Have you tried flapping your arms really fast and jumping up in the air?


----------



## Lucky13 (Sep 4, 2008)

Try smoke some pot....


----------



## Bucksnort101 (Sep 4, 2008)

> how do i fly and HEY



Don't pay attention to all the other guys, the answer to your question on how to fly is an invention called an Airplane. Goggle "airplane" the the look at the pictures, you will need one of those to do the job.


----------



## Marcel (Sep 4, 2008)

Njaco said:


> Flying is simple. You just throw yourself at the ground and miss.

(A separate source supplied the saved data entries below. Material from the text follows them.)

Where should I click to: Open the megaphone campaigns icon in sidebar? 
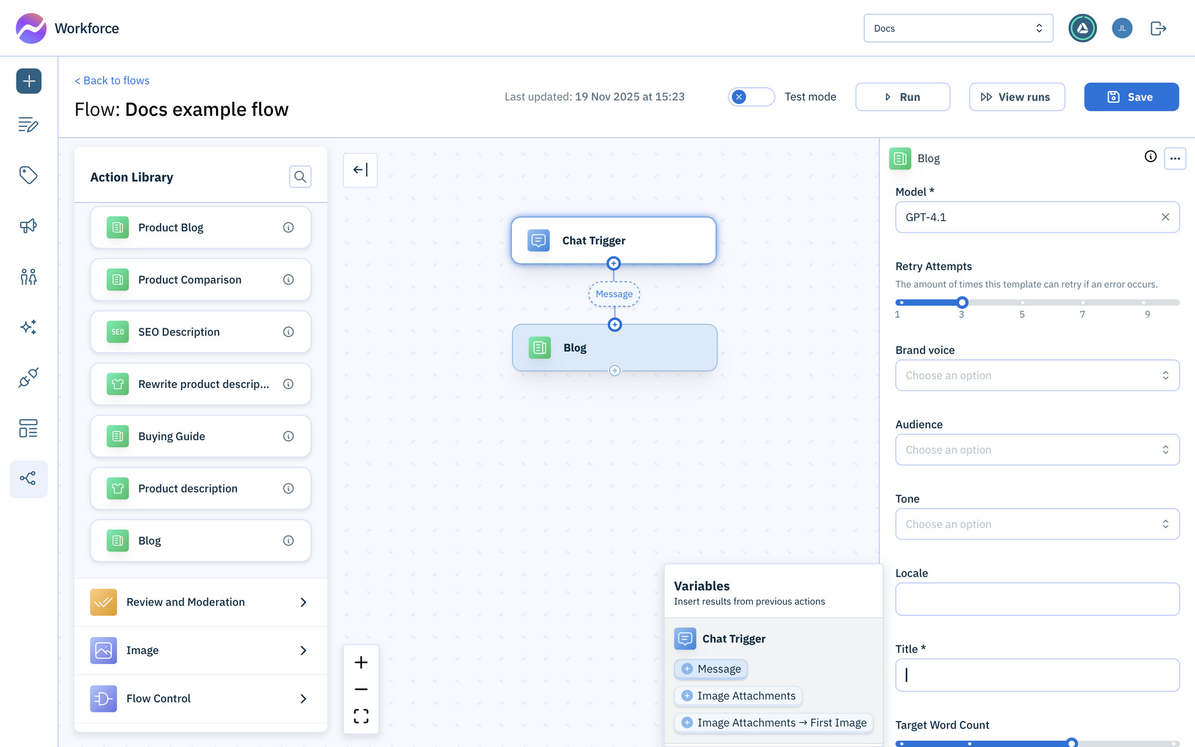coord(29,226)
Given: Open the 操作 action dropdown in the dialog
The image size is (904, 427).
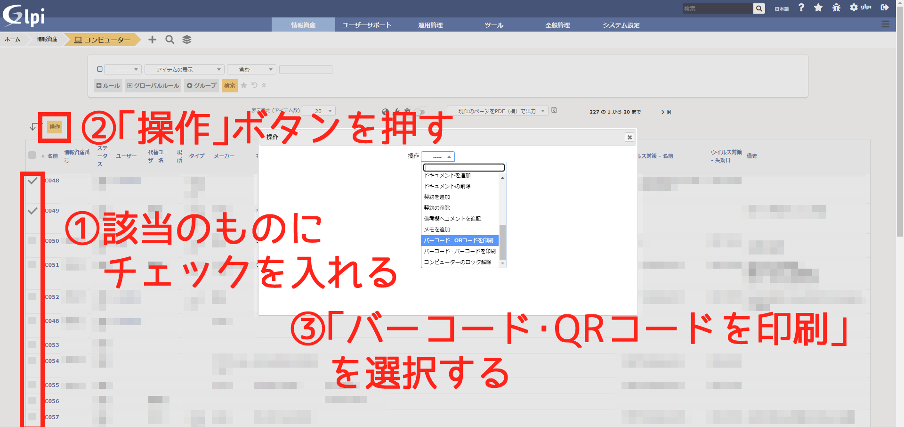Looking at the screenshot, I should (x=438, y=156).
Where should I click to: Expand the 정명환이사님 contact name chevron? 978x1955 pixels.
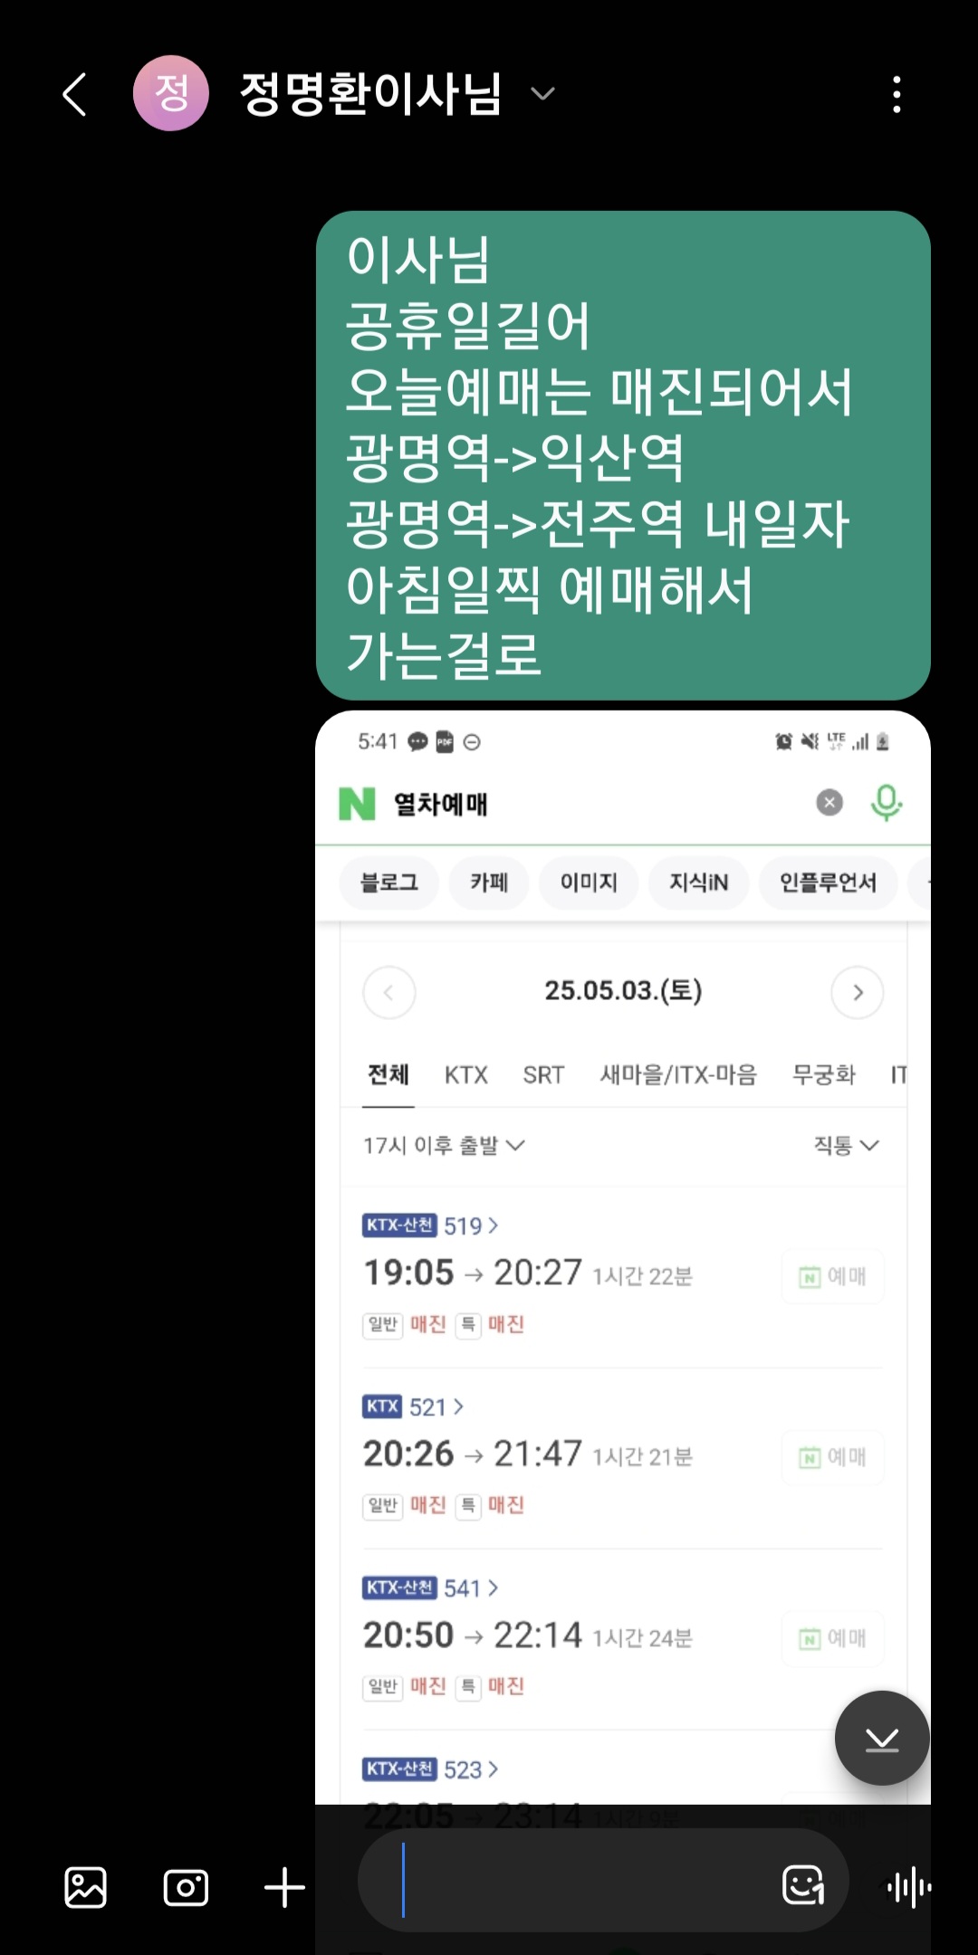(x=542, y=94)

Have you been readin Hitchiker's guide again, Njaco?


----------



## B-17engineer (Sep 4, 2008)

Lucky hahah!!


----------



## Wayne Little (Sep 4, 2008)

Hello Kyle.....hope you get off the ground with all these excellent tips!


----------



## Gnomey (Sep 4, 2008)

Lucky13 said:


> Try smoke some pot....



I personally prefer Red Bull it gives me wiiiings... 





If doesn't work I find that shrooms or some coke works better than pot...


----------



## Njaco (Sep 4, 2008)

Marcel


----------



## lesofprimus (Sep 4, 2008)

Great one Gnomey...


----------



## evangilder (Sep 4, 2008)

You guys are cracking me up!


----------



## Njaco (Sep 4, 2008)

> guys replay i dunno how to fly in this game thx


That has to be one of the best questions ever asked on the forum!


----------



## SoD Stitch (Sep 4, 2008)

Njaco said:


> That has to be one of the best questions ever asked on the forum!



Yeah, I think Adler's got another "quote" to add to his signature . . . . .


----------



## B-17engineer (Sep 4, 2008)

First off is that a sentence....

" guys replay i dunno how to fly in this game thx"


----------



## evangilder (Sep 4, 2008)

Don't they teach capitalization and proper punctuation in schools anymore?


----------



## Thorlifter (Sep 4, 2008)

Good lord no, Eric. That would be violating their civil rights.


----------



## evangilder (Sep 5, 2008)

sew iz it hip to tipe lyk dis?

Damn, that was painful!


----------



## SoD Stitch (Sep 5, 2008)

evangilder said:


> sew iz it hip to tipe lyk dis?
> 
> Damn, that was painful!



OMG, that was funny!

And, you're right Thor, my wife's a teacher, she knows all about "PC" in the school systems: "We need to be validating the child's sense of self-esteem!". God forbid that we should actually TEACH them anything!


----------



## RabidAlien (Sep 5, 2008)

For flying, I personally prefer a good batch of jalapenio poppers, (stuffed peppers), and a match. IE: high-octane gas and combustion.


----------



## Lucky13 (Sep 5, 2008)

evangilder said:


> sew iz it hip to tipe lyk dis?
> 
> Damn, that was painful!



FoR yOu Or ThE cOmPuTeR?


----------



## ccheese (Sep 5, 2008)

Methinks all you guys have run the lad off.....

Charles


----------



## evangilder (Sep 5, 2008)

SoD Stitch said:


> OMG, that was funny!
> 
> And, you're right Thor, my wife's a teacher, she knows all about "PC" in the school systems: "We need to be validating the child's sense of self-esteem!". God forbid that we should actually TEACH them anything!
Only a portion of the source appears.